Und vor allem ein Fahrgefühl, das zum vornehmen Anspruch passt. Schließlich ist dann nicht nur das mit einer Kamera vorausschauend gefederte Fahrwerk besonders kommod und kompromissbereit. Sondern der Antrieb entwickelt einen soliden Punch, den er jedoch im Samthandschuh austeilt: Kräftig aber kultiviert zieht der DS 4 von dannen, überholen wird zum Kinderspiel und erst bei sehr hohem Tempo stört ein Grummeln aus den Untiefen des Blechs die vornehme Ruhe beim Reisen. Geschirrgeklapper passt einfach nicht zur Gourmet-Küche und bleibt den Geschwistern vorbehalten – oder allenfalls den Einstiegsversionen mit Dreizylinder.  Der Plug-In beginnt allerdings erst bei 37.900 Euro und lässt sich als teuerster Vertreter der Familie schon ohne Extras auf bis zu 52.400 Euro treiben.
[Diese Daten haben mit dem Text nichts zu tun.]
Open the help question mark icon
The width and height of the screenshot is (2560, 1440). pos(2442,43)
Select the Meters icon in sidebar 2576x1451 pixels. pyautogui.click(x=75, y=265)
Sterneküche für die Straße – damit alleine wollen sich die Franzosen allerdings nicht in der Kompaktklasse behaupten. Sondern so, wie die Gourmets nach Bio rufen und nach nachhaltiger Regionalküche, folgt auch DS den Regeln der Nouvelle Cuisine – und verspricht für 2023 eine voll elektrische Version des Vierer.